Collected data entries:
━━━━━━
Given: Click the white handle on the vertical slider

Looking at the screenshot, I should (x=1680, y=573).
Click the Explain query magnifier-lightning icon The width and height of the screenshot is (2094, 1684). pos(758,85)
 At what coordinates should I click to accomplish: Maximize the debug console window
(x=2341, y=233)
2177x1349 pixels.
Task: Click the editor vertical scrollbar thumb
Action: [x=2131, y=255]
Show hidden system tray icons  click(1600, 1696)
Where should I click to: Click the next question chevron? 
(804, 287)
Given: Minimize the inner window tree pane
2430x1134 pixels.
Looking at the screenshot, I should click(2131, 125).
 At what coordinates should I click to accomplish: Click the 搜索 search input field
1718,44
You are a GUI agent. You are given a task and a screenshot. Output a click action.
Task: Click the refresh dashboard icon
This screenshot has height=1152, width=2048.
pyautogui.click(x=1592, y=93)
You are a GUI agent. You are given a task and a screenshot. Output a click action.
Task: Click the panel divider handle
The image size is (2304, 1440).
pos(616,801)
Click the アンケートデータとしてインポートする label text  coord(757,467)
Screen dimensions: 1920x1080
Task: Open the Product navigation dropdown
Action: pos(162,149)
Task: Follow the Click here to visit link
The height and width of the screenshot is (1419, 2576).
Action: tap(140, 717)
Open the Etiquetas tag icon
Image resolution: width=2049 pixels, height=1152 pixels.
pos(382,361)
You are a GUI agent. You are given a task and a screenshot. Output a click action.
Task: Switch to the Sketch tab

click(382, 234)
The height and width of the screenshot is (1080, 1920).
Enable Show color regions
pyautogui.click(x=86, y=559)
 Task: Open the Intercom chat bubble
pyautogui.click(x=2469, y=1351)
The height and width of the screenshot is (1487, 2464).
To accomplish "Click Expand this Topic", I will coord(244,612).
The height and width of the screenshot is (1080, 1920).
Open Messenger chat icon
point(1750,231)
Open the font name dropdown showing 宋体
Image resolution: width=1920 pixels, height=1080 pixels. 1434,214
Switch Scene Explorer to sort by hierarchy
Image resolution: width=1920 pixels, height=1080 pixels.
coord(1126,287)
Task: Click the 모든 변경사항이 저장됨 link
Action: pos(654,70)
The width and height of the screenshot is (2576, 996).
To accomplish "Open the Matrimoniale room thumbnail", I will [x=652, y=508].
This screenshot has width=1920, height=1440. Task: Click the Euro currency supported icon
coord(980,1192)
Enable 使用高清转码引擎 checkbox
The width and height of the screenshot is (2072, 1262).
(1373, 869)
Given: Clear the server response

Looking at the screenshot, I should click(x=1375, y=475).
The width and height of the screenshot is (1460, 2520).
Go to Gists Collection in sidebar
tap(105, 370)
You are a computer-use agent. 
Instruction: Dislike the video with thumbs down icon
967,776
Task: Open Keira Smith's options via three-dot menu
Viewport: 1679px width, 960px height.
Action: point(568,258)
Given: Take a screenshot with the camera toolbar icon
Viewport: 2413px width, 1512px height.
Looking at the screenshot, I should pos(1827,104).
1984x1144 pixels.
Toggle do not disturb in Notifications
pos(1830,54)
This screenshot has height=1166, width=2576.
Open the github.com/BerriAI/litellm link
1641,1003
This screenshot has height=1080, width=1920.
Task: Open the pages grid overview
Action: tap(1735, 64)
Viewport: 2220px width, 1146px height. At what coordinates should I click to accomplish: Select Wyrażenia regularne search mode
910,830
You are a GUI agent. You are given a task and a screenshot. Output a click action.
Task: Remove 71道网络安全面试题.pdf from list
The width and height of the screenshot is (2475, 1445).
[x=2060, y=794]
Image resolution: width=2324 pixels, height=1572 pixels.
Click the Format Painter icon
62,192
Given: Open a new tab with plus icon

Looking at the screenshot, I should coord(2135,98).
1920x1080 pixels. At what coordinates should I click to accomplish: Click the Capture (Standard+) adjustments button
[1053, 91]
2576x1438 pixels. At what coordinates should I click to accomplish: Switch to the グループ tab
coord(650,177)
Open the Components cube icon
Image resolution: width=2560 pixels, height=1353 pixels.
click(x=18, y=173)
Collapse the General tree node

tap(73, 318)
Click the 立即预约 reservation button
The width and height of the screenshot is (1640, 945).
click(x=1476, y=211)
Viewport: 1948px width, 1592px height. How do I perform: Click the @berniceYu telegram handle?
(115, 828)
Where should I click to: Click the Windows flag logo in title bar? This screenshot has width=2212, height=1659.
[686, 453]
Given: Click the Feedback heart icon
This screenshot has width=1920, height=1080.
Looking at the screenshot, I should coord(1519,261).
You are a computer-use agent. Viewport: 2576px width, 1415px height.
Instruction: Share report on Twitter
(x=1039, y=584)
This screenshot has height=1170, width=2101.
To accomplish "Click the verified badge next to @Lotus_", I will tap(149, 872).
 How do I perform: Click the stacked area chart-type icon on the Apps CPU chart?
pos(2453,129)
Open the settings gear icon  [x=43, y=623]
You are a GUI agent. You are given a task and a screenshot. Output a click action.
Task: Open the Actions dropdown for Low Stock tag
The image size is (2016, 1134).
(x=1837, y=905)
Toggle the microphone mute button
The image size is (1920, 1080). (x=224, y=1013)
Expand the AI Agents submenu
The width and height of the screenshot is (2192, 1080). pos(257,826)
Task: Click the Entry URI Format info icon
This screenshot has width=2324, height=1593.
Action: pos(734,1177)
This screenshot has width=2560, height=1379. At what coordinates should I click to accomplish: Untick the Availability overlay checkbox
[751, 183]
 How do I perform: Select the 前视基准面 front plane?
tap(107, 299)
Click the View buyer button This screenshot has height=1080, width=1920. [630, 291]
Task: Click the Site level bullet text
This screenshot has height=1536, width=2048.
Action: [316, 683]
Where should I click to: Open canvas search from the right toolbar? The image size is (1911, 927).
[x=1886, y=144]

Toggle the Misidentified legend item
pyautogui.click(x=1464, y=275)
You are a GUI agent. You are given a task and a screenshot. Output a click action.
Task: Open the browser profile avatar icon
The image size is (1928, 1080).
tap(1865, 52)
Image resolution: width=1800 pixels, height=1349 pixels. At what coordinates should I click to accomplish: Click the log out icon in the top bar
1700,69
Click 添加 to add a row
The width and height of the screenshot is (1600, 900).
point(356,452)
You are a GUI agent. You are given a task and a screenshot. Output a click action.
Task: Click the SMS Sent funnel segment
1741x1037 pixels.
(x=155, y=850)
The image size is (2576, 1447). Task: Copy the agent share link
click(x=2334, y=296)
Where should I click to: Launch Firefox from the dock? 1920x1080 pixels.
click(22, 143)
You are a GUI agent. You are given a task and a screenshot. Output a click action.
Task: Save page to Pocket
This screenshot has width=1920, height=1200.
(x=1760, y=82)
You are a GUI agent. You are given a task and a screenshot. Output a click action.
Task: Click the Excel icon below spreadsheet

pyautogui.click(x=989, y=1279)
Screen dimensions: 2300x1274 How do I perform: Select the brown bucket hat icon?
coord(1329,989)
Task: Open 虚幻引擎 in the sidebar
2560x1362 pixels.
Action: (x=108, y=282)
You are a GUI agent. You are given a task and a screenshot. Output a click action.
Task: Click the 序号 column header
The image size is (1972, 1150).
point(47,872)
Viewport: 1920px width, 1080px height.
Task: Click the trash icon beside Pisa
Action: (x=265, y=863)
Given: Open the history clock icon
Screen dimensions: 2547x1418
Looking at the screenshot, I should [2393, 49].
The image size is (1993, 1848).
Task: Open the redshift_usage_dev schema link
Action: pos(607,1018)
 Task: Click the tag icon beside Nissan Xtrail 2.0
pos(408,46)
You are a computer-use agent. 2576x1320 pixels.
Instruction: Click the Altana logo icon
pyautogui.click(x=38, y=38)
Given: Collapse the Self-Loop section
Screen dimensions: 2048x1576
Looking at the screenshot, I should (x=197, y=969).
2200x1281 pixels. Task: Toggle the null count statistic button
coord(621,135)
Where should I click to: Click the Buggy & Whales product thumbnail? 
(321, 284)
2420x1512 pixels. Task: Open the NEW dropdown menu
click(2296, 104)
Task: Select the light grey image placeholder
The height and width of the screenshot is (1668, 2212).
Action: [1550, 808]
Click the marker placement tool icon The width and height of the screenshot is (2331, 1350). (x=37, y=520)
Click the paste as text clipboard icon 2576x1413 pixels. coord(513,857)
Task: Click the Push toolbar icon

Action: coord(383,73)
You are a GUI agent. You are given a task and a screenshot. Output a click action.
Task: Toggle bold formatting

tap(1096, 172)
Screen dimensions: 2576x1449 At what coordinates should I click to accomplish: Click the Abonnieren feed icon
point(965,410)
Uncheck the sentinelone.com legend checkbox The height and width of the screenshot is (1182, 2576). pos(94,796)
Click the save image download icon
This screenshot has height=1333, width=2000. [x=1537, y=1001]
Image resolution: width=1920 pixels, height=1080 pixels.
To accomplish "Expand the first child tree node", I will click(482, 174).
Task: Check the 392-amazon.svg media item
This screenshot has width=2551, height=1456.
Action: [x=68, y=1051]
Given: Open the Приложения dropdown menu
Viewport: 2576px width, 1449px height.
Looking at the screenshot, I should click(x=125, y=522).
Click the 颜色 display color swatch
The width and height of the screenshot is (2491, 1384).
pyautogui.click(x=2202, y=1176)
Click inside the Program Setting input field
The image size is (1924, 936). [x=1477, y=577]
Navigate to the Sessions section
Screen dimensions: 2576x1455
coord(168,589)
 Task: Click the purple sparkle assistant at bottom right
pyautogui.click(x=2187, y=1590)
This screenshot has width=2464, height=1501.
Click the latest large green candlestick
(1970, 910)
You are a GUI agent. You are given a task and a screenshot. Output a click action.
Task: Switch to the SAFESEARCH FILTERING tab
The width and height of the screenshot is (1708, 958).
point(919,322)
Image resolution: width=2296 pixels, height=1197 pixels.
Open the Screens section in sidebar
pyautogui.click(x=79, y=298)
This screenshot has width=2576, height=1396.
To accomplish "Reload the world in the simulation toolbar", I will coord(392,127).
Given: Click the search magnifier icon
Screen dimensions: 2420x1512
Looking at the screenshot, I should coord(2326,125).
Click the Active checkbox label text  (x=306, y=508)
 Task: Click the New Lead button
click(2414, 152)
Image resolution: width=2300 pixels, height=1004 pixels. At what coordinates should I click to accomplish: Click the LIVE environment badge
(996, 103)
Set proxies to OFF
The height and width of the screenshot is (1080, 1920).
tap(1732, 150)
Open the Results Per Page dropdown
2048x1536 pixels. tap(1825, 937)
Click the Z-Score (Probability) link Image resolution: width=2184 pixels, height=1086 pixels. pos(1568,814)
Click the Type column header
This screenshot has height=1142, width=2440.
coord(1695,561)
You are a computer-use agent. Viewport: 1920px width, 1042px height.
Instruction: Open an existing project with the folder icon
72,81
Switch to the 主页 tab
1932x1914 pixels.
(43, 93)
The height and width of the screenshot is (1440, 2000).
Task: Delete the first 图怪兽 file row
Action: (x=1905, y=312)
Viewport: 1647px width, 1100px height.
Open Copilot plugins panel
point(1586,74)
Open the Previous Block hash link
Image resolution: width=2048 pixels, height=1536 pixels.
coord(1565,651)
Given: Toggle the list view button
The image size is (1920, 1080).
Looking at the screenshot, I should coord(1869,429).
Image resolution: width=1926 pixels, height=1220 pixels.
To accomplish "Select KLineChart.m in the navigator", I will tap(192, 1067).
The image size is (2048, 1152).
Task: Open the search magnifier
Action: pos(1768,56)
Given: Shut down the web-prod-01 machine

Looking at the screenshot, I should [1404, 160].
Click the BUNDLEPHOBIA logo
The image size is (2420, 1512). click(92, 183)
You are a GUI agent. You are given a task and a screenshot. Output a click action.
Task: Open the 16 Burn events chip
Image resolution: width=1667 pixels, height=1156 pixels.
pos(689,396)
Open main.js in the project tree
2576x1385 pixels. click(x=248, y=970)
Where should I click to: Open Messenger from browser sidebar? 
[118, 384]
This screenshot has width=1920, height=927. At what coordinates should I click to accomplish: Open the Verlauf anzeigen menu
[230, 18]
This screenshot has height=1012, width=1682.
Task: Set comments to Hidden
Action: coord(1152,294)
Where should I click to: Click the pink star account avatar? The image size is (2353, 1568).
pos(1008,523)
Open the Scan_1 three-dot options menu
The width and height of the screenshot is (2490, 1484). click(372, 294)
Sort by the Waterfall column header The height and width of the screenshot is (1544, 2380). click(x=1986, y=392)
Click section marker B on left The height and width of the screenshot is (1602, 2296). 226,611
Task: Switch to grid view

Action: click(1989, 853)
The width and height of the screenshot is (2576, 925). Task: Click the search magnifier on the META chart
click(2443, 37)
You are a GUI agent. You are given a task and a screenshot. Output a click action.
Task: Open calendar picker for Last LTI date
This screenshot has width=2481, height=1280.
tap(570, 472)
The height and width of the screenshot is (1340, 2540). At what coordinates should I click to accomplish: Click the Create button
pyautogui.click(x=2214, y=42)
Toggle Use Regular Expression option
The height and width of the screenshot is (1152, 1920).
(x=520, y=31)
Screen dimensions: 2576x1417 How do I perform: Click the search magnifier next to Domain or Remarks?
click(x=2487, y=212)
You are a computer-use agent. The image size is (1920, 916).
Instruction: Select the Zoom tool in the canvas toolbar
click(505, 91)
━━━━━━
**YOUR GOAL**
Check each line above for "list" and return the ones that have it.

**ANSWER SPACE**
Task: Remove 71道网络安全面试题.pdf from list
Given: Toggle the list view button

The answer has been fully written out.